São Paulo - Problemas com tribunais de contas, alto risco de vários se tornarem ''elefantes brancos'' e falhas de projeto. Esses são alguns dos problemas dos estádios que receberão jogos da Copa do Mundo de 2014, de acordo com estudo feito pelo Sindicato Nacional de Empresas de Arquitetura e Engenharia Consultiva (Sinaenco), divulgado ontem. O relatório também alerta para o atraso em algumas construções.
As obras que estão sendo ou foram alvo de investigação por parte dos tribunais de contas estaduais ou pelo TCU (Tribunal de Contas da União) por suspeitas de irregularidades são as do Rio de Janeiro (Maracanã), Brasília (Mané Garrincha), Fortaleza (Castelão), Cuiabá (Verdão) e Manaus (Arena da Amazônia). Deles, três - os de Brasília, Cuiabá e Manaus -, além dos de Natal (Arena das Dunas) e Recife (Cidade da Copa) têm tudo para se transformarem em ''elefantes brancos'' após o Mundial. O estudo aponta um problema óbvio para o risco da ociosidade dessas arenas: o futebol local não atrai grande público.
A exceção é Recife. O Estado tem excelente demanda de público, mas o problema é que Santa Cruz, Sport e Náutico, os três principais clubes, têm estádios próprios e não se mostram dispostos a abrir mão deles para jogar na Cidade da Copa, cujas obras devem começar ainda este mês.
O adiamento do início das obras do estádio do Corinthians também é destacado pelo Sinaenco. A previsão, agora, é para o mês de abril, uma vez que há questões burocráticas a serem resolvidas, bem como permanece a indefinição sobre o financiamento sobre o cerca de R$ 200 milhões necessários para ampliar a arena de 48 para 65 mil pessoas, condição básica para que o local possa receber a partida de abertura da competição.
As obras em Natal também não começaram. Ontem foi aberta a concorrência para a parceira público-privada que viabilizará a Arena das Dunas. A construtora OAS foi a única a apresentar proposta. Pela licitação, a obra terá um valor inicial de R$ 400 milhões e 30 meses para ser concluída.

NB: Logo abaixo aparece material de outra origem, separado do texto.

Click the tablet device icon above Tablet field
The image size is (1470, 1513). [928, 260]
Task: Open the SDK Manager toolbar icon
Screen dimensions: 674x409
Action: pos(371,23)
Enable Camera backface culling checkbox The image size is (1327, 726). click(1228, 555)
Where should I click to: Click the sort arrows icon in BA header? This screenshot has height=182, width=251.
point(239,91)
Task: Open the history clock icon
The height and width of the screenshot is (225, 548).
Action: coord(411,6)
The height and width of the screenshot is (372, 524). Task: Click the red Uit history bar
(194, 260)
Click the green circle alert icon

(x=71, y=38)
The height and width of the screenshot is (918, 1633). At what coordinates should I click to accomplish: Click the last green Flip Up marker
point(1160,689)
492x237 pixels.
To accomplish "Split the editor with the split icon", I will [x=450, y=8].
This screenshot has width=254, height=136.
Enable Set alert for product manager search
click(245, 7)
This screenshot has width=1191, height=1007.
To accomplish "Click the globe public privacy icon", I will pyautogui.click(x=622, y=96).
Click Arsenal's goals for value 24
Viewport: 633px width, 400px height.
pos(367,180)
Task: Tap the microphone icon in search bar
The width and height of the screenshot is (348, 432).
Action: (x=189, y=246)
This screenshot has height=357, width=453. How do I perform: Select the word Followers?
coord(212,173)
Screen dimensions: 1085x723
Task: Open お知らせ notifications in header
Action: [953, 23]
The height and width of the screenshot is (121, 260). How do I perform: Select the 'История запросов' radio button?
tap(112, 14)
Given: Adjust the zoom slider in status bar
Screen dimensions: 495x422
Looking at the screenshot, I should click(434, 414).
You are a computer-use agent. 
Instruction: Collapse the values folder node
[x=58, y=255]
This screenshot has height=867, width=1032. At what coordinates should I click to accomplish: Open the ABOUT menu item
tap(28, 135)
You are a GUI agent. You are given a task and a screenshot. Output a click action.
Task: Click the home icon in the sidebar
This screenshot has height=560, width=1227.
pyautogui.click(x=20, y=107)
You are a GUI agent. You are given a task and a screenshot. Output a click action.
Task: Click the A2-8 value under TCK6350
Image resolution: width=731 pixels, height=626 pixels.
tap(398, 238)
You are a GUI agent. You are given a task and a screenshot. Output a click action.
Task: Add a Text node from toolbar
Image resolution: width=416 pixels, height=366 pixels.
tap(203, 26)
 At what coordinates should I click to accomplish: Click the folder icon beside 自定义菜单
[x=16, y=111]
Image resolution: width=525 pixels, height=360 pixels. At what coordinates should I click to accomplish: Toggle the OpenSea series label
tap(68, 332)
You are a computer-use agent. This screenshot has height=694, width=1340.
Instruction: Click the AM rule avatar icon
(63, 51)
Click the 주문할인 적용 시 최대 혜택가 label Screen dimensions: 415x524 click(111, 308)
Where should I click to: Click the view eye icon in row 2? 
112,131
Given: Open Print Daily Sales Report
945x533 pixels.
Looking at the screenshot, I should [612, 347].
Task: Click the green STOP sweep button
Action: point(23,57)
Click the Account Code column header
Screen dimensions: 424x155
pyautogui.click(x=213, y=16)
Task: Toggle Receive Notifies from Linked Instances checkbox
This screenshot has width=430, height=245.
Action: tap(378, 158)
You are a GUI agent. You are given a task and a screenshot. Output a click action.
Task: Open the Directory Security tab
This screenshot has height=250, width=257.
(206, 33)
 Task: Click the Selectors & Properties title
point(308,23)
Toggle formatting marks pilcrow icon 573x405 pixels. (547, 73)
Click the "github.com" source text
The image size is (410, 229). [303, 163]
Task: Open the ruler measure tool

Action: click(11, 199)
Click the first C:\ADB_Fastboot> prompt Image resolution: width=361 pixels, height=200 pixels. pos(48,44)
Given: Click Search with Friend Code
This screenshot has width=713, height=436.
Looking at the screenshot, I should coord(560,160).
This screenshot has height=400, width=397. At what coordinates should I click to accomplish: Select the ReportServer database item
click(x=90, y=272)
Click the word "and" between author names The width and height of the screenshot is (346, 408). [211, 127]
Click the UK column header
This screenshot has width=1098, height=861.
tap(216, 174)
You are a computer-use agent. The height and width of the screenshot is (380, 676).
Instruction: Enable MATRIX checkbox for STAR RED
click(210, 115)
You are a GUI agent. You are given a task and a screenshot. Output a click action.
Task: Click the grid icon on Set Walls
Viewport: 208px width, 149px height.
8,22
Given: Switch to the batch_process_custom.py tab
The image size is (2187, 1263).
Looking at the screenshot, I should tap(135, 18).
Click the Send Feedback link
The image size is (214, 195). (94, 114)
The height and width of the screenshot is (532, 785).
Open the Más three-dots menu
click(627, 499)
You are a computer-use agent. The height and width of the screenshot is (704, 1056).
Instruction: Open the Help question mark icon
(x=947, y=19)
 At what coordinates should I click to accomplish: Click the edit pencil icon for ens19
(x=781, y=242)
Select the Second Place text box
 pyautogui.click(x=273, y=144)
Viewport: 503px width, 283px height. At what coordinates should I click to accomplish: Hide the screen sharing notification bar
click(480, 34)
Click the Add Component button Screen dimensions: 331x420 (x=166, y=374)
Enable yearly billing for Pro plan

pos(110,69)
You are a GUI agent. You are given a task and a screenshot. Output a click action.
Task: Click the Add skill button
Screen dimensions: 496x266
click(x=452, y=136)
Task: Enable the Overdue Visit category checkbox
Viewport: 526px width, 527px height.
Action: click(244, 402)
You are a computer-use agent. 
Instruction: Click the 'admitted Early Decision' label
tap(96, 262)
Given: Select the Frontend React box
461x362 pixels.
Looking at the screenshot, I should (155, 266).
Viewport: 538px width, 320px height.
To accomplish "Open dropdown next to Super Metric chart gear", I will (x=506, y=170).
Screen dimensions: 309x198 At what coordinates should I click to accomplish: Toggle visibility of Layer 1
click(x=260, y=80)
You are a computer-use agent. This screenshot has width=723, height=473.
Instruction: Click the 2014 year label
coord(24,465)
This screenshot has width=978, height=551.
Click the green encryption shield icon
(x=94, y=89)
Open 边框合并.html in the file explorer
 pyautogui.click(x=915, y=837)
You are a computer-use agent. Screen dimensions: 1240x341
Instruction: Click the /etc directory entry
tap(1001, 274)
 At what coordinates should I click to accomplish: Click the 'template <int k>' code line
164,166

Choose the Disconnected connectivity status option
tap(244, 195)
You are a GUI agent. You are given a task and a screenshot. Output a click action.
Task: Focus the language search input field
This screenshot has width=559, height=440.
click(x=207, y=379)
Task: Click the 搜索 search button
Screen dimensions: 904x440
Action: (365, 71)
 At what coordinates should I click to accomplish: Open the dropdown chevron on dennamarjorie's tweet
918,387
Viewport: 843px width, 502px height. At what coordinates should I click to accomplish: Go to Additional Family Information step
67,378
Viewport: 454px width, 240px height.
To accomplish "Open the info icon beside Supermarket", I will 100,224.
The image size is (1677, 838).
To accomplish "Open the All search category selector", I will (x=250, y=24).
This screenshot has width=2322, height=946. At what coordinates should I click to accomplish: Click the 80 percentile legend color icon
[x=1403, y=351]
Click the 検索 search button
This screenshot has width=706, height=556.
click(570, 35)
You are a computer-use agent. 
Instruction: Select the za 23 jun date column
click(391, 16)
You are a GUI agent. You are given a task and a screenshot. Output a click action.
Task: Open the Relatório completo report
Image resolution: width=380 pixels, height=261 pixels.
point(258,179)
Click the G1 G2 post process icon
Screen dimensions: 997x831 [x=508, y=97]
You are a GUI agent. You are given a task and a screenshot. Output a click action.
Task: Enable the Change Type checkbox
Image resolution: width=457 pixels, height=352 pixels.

Outro problema é a cobertura do Maracanã, que precisa ser refeita segundo o Comitê Organizador Local da Copa. Isso representaria acréscimo de pelo menos R$ 200 milhões no preço da obra, atualmente orçada em R$ 705 milhões - foram feitos modificações no projeto para adequá-lo às exigências da Fifa. O TCU havia alertado recentemente para o estouro no orçamento inicial de praticamente todos os 12 estádios envolvidos com a Copa do Mundo.
Financiamento
Há, também, morosidade no processo de obtenção de crédito. O Banco Nacional de Desenvolvimento Econômico e Social (BNDES) estabeleceu linha de crédito de R$ 400 milhões por estádio, mas até agora apenas cinco cidades conseguiram aprovar seus projetos, duas parcialmente.
Cuiabá (R$ 393 milhões), Fortaleza (R$ 351,5 milhões) e Salvador (R$ 323,6 milhões) tiveram recursos liberados, bem como Rio de Janeiro (20% dos recursos, por recomendação do TCU) e Manaus (R$ 15 milhões, para a contratação do projeto executivo, de acordo com solicitação do Ministério Público estadual e do federal).
No caso de Manaus, o ministro do Esporte, Orlando Silva, prometeu às autoridades do Estado, no início da semana, pedir ao BNDES a liberação rápida de R$ 100 milhões para agilizar a obra da Arena da Amazônia.